It’s heads they win; tails they win a bit less.

The Journal is also good here to point out that boards have flexibility to skirt pay-for-performance standards and rely on other, hazier reference points.

What happened at Hovnanian shows how some CEOs were able to profit handsomely last year even as their companies — and their shareholders — fared poorly by traditional measures. In some cases, directors also tweaked performance targets to make goals easier to achieve…

boards have a lot of discretion; some use formulas, others rely on judgment. Payouts may also be tied to goals — like retaining executives or promoting diversity — that aren’t related to profitability, yielding awards even when earnings sag.

Boards are far, far too cozy with executives, and it’s an ongoing scandal that the folks who have the ability to change that and to demand lower pay packages don’t do it. I’m talking about the institutional investors, specifically ones tied to the public interest, like pension plans. There needs to be much more focus on how they throw their weight (or don’t) around in these areas.

Here’s one actually doing the right thing:

“Discretion is fine; the problem is when you’re bending over backwards” to make sure executives get awards, said Michael McCauley, senior corporate governance officer of the Florida State Board of Administration, which manages about $123 billion in state retirement funds.
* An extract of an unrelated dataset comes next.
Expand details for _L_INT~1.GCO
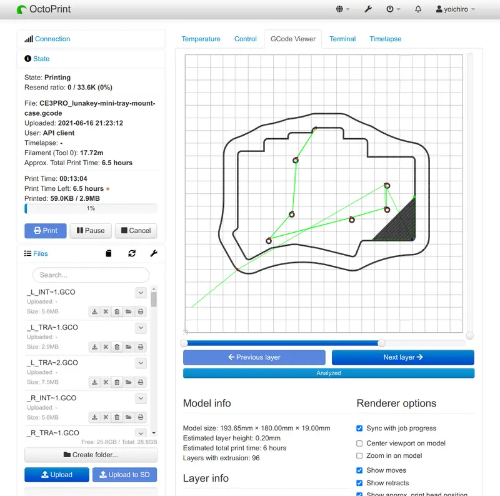The height and width of the screenshot is (496, 500). tap(141, 293)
The Florida SBA registered its disapproval of Hovnanian’s compensation practices by voting its 63,353 shares to withhold support from most directors at the company’s annual meeting, to be held Thursday.
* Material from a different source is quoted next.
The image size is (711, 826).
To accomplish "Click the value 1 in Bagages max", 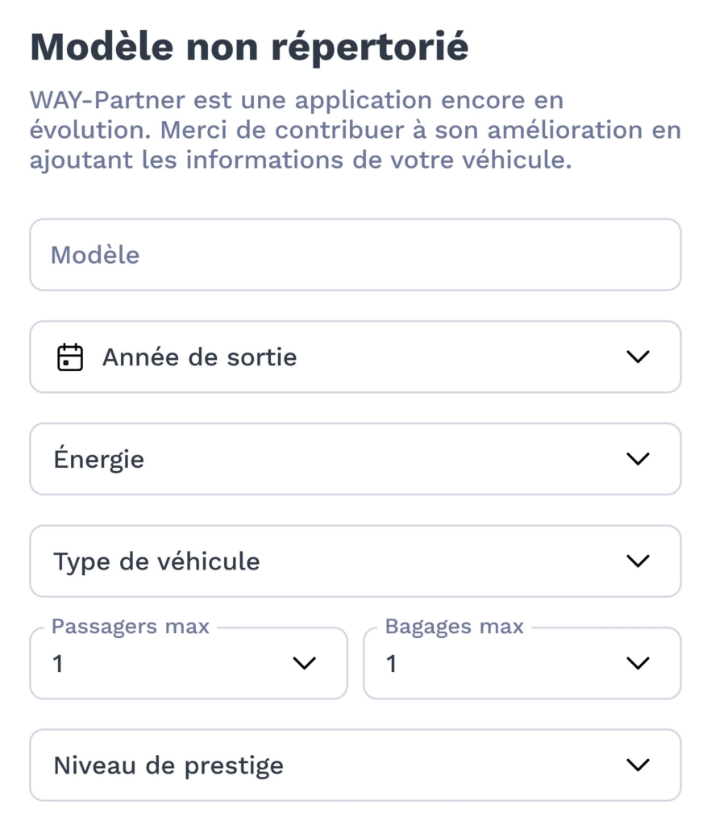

Alas, 63,000 shares doesn’t ripple the pond when there are seventy-seven million outstanding. If the Florida SBA had 6.3 million shares, I’ll bet you it would have been paradoxically less willing to take on the company.

The Journal‘s done some good bird-dogging of comp issues lately.

Keep it up.

UPDATE: Crain’s New York Business had a good piece on the very same subject matter a week ago.

Amid the deepest economic collapse in generations, corporate America is coming up with a novel way to justify extravagant executive pay: Ignore the bad news.

Companies that sank into the red last year are looking past a host of business expenses, ranging from asset write-downs to higher-than-expected operating costs, to rationalize paying brass even more than they got in flush times. Others appear to be reducing pay but continue to bestow extraordinary perks, such as “golden coffins.”

Nice work.

Ryan Chittum is a former Wall Street Journal reporter, and deputy editor of The Audit, CJR’s business section. If you see notable business journalism, give him a heads-up at rc2538@columbia.edu. Follow him on Twitter at @ryanchittum.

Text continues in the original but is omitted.